La cour estime que le droit des accusés à un procès tenu « dans un délai raisonnable » a été violé dans ce cas. Cependant, elle a déterminé que le non-lieu sur cette base n’était pas une mesure appropriée selon la législation belge. Au lieu de cela, elle a rejeté le cas sur le fond, en se fondant sur la violation du droit des accusés à la présomption d’innocence et à un procès équitable.
Conclusion
Le verdict du 11 mars 2016 de la cour où toutes les accusations sont rejetées et où elle acquitte complètement les associations de l’église de Scientology et les accusés individuellement constitue une décision historique pour la protection de la liberté de religion et la liberté de conscience. La cour a clairement reconnu qu’il y a violation des droits de l’Homme quand quelqu’un poursuit une religion en justice et que, sans présenter de preuve concrète d’actes répréhensibles, il argumente pour que ses membres, qui ne font qu’en suivre les préceptes et de s’y associer volontairement, soient d’une certaine façon considérés comme coupables d’un délit.

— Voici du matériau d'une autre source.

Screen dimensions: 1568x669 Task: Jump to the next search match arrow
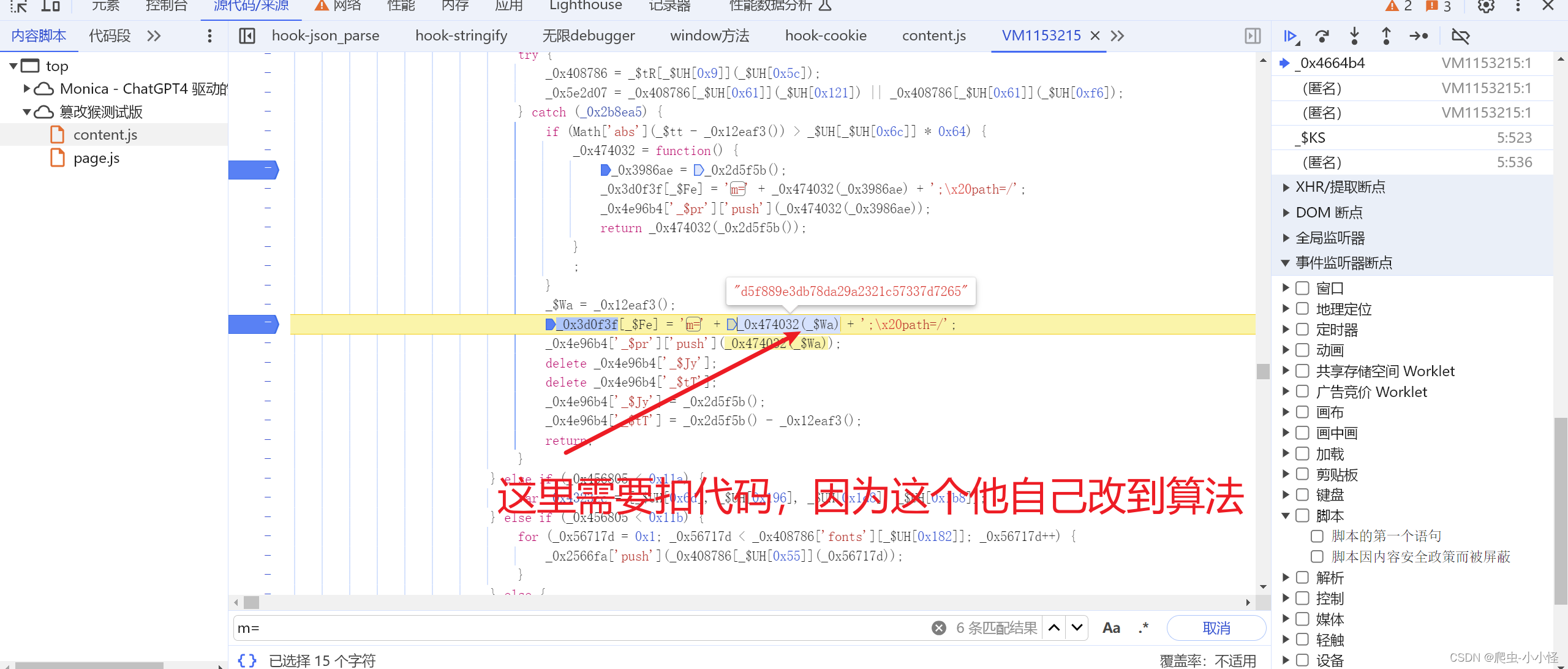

Les associations et les membres du staff de l’église ne peuvent pas perdre leur droit à un procès équitable et à la présomption d’innocence simplement à cause de leur association religieuse et de leurs croyances. Cette décision a d’importantes conséquences pour l’ensemble des quarante-sept pays qui adhèrent à la Convention européenne des droits de l’Homme. Elle établit un précédent juridique en matière de protection de la liberté de religion.
L’audition de Scientology est une forme de conseil spirituel. Le programme de Purification est une étape entreprise par les membres de l’église sur leur chemin spirituel pour libérer leurs corps de toxines et de drogues, et clarifier leur esprit pour permettre la réalisation d’une amélioration spirituelle future. Le but d’un procédé d’assistance par le toucher est d’amener l’attention de la personne dans une région blessée du corps pour soulager sa détresse spirituelle.